We’re not exactly sure what “random basketball” is but it if looks like it sounds, he really nailed the whole directionless, dribble-heavy, pick-and-roll-forever morass.
“When we hold the ball and the ball sticks, it’s because we’re in random and we don’t know what we want to run, because we don’t have anything to flow into,” Lue explained.
The idea clearly is to push the ball, and if not getting into transition, then getting into the offense. James gets it, though as we pointed out a few days ago, understanding is about emotional as well as intellectual acceptance
“It’s an ongoing process, he wants us to play with tempo but when we don’t have it he wants us to execute and get to our secondary and our thirdary [sic] and get side-to-side,” James said. “If we don’t have anything, just get it moving and try to execute on the other side as well.”
Lue tied it all together in his final, telling comments on the subject.
“I talked to the guys about it after the game tonight, just telling them we had to get better and get flowing into different things and pick up our offense,” Lue said, noting how hamstrung he’s been by the lack of practices (2) since taking over. “It’s not good, our offensive flow. We get into random, so we just need to continue to harp on flowing into our offensive set and then running stuff out of that.”

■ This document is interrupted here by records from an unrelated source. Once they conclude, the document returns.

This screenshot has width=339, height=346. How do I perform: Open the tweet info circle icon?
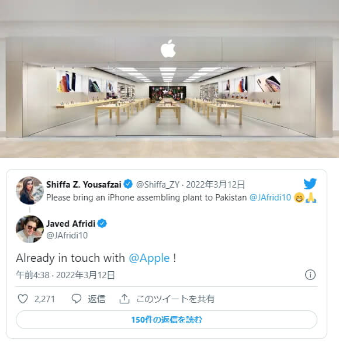(310, 275)
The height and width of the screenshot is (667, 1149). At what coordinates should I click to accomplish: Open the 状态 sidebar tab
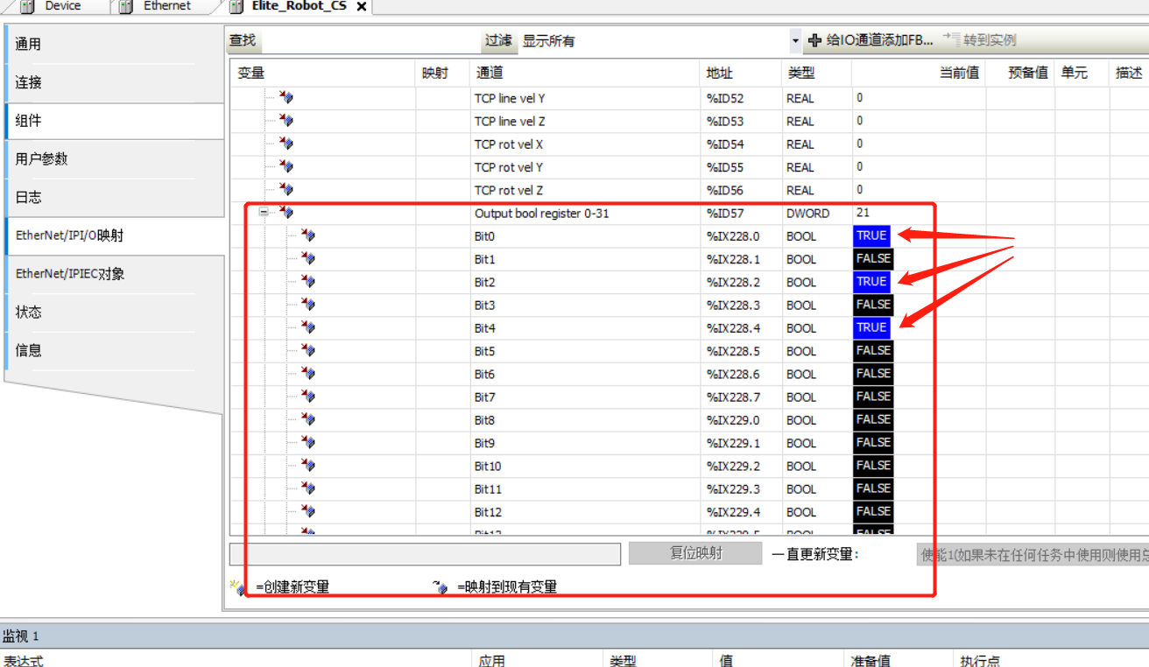pyautogui.click(x=28, y=312)
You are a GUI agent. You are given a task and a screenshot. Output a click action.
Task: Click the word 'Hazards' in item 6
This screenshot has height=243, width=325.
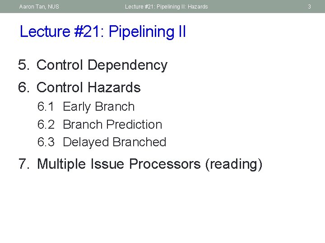[114, 87]
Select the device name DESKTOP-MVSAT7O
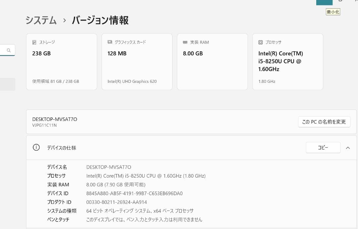358x229 pixels. tap(54, 119)
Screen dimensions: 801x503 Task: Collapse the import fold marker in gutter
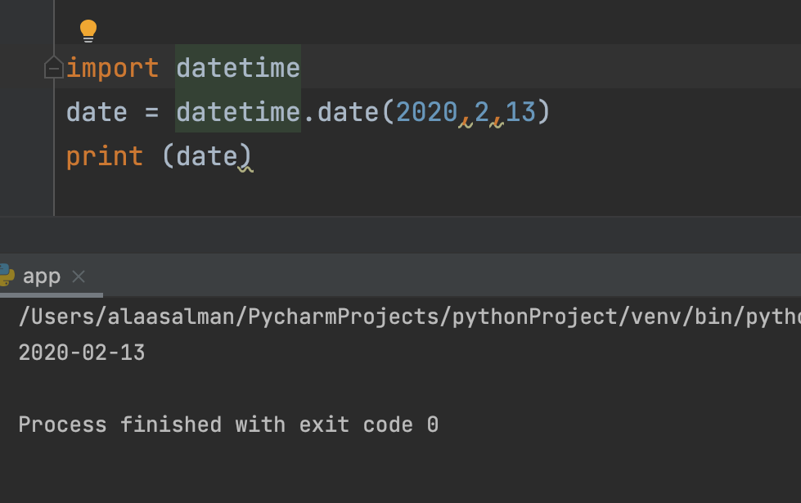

Of course, we know that was something former coach David Blatt was preaching right up until they took his whistle away.
It wasn’t a great win, though the Cavs did a fine job in the fourth quarter of finally turning up the defense and playing hard. That they can get away with playing hard one quarter a night is a blessing and a curse in the truest sense.

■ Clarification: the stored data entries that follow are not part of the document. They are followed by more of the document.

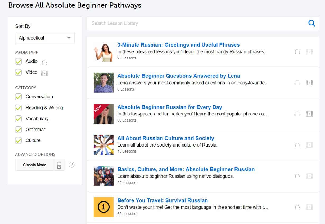Click the Search Lesson Library field

click(196, 23)
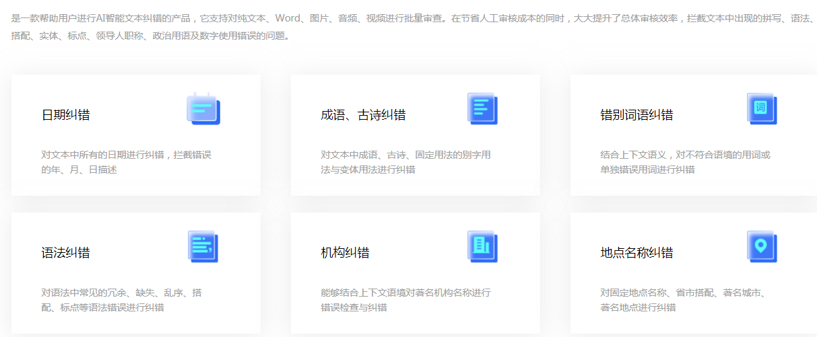Click the 语法纠错 description about 冗余、缺失
This screenshot has width=817, height=337.
[121, 300]
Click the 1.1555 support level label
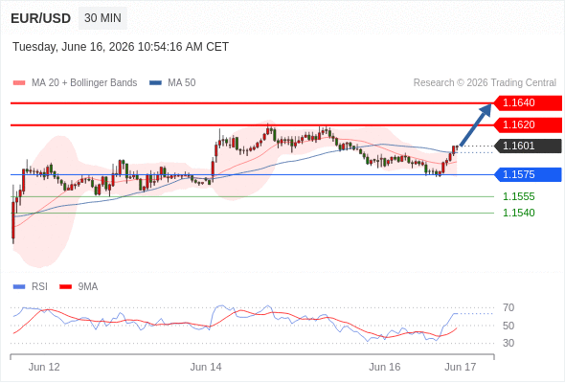This screenshot has width=565, height=383. pyautogui.click(x=518, y=196)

James went so far as to acknowledge the issue, noting the need to “be playing with more of a sense of urgency for 48 minutes as much as possible.” As a team, they also need to bridge the presently wide gap between “the talk” and “the walk.”

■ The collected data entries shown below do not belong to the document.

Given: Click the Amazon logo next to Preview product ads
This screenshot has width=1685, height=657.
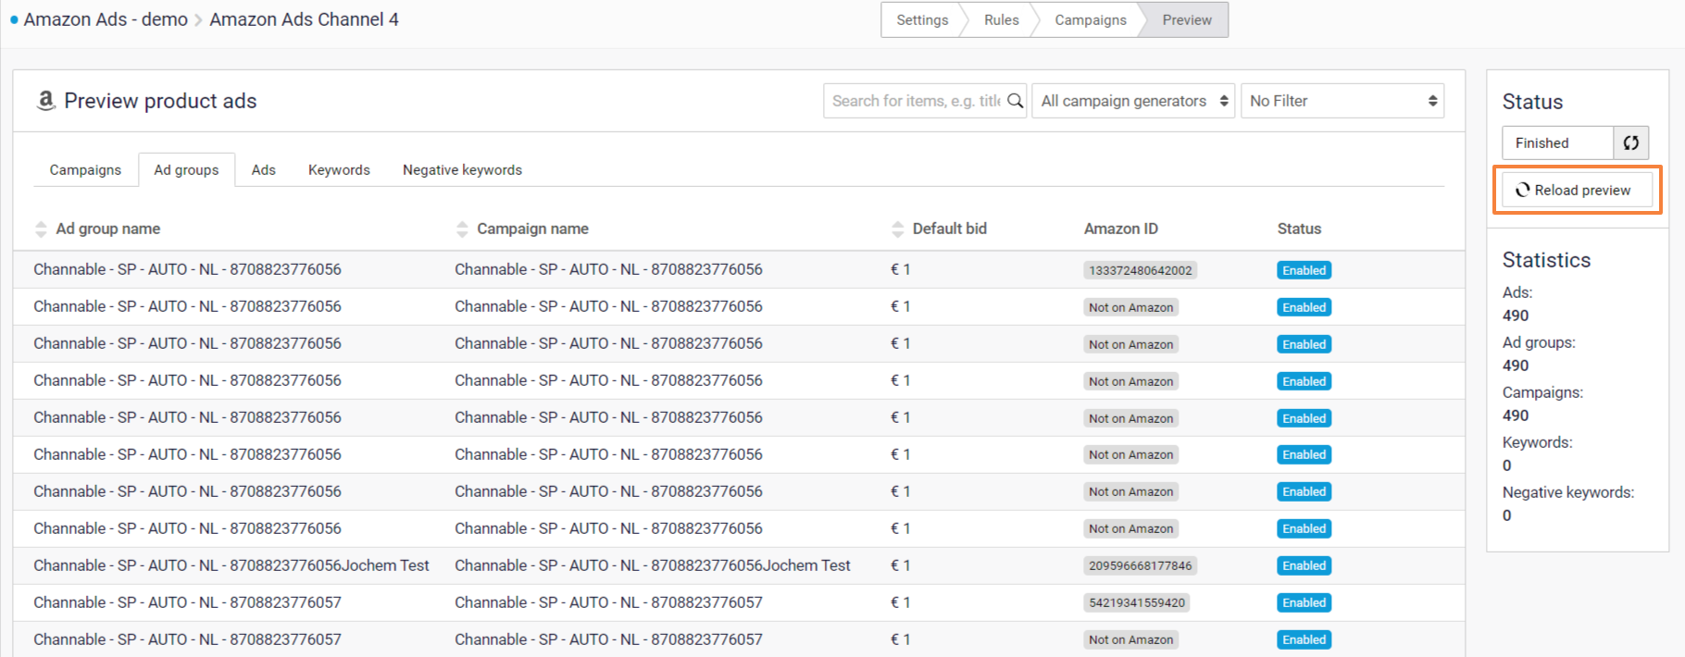Looking at the screenshot, I should (x=45, y=101).
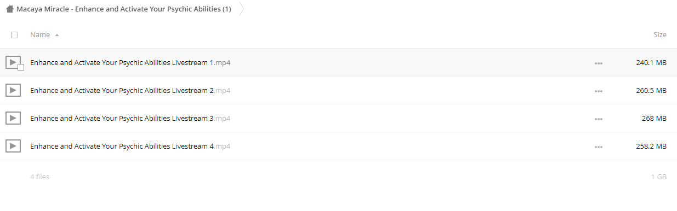Viewport: 677px width, 211px height.
Task: Tick the select-all checkbox in header
Action: point(14,34)
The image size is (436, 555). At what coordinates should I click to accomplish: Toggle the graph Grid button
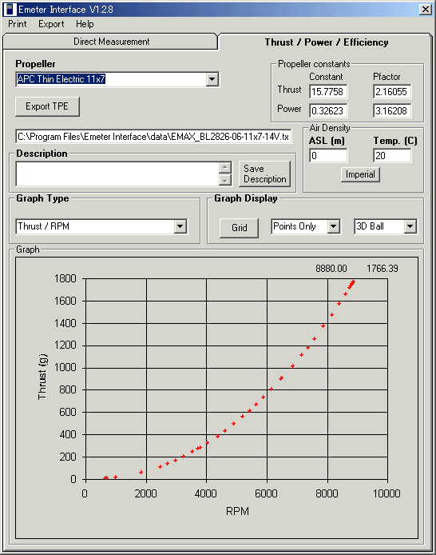[240, 228]
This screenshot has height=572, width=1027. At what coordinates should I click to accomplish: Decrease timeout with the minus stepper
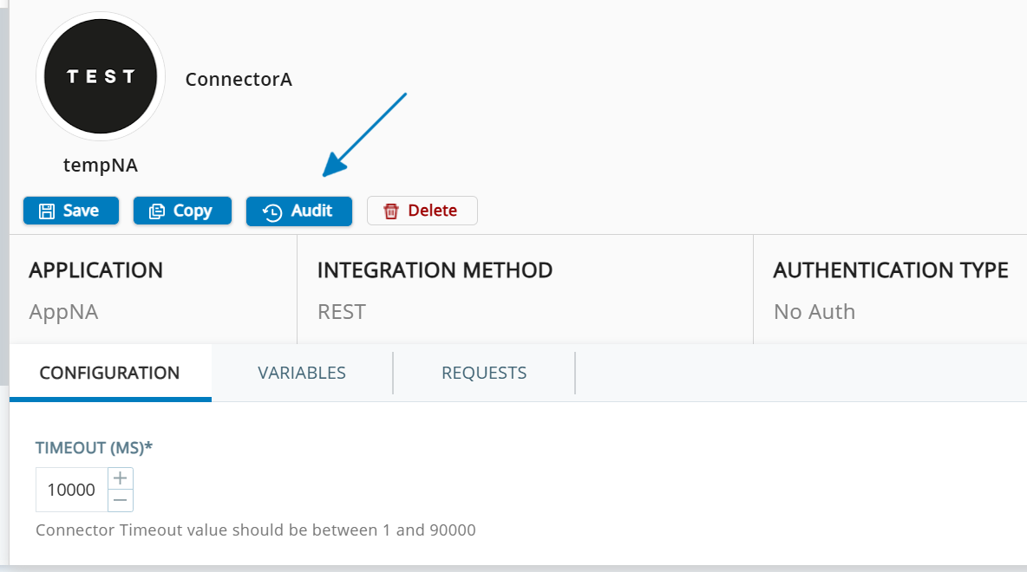[x=121, y=500]
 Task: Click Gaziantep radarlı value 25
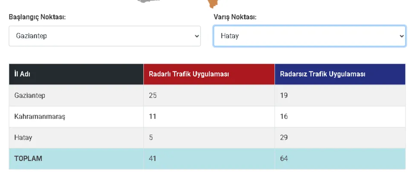pos(153,96)
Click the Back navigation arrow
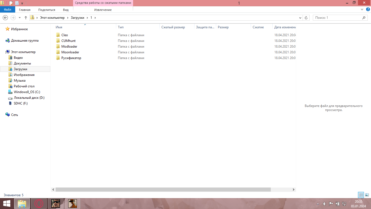Screen dimensions: 371x209 [x=5, y=18]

After the game, Kyrie sounded like he wants to be receptive (sorta how Fox Moulder wants to believe). Not that we’re super excited to hear how much Lue wants Irving to turn loose his offensive demon. (We’re loathe to clean up all that pea soup
“There is a mental block some times where I want to play in-between where I come off pick-and-rolls and he wants me to attack every single time,” Irving said. “I’m coming off just trying to make plays and I think I find that in-between game and find that rhythm between us two as PG and coach we’re still getting there and we’re still developing.
“I try to come to the sideline as much as possible,” he continues. “Ask what he wants from me and he keeps telling me ‘be aggressive, be aggressive,’ and if I want to get off the ball there are certain plays I can run for other guys.”
Now if we could just be sure that option B doesn’t get lost in the rush for Option A.
Overall, it’s about what it was yesterday and the day before that. Indeed, some are shocked to discover that this team isn’t very significantly different than it was under its last coach.
The Cavs are an exceptionally gifted team, featuring several players that perhaps don’t fully appreciate the sacrifices required to win on the biggest stage, or perhaps aren’t mature enough to make them consistently.
The entire team suffers from concentration lapses ranging from poor shot selection to not getting back in transition. The talent’s there but the everyday execution, discipline and focus are yet to arrive. But no one should forget when they needed to get there in the playoffs they did.
For teams to whom the Conference’s top seed is practically a birthright, the regular season is as much a formality as dinner with Bret Michaels, and arguably even less important.
So if they’re not going to sweat it, why should we? Just inhale: “It’s a Process. It’s a Process. It’s a Process.” Focus on that deserted space on the trophy shelf.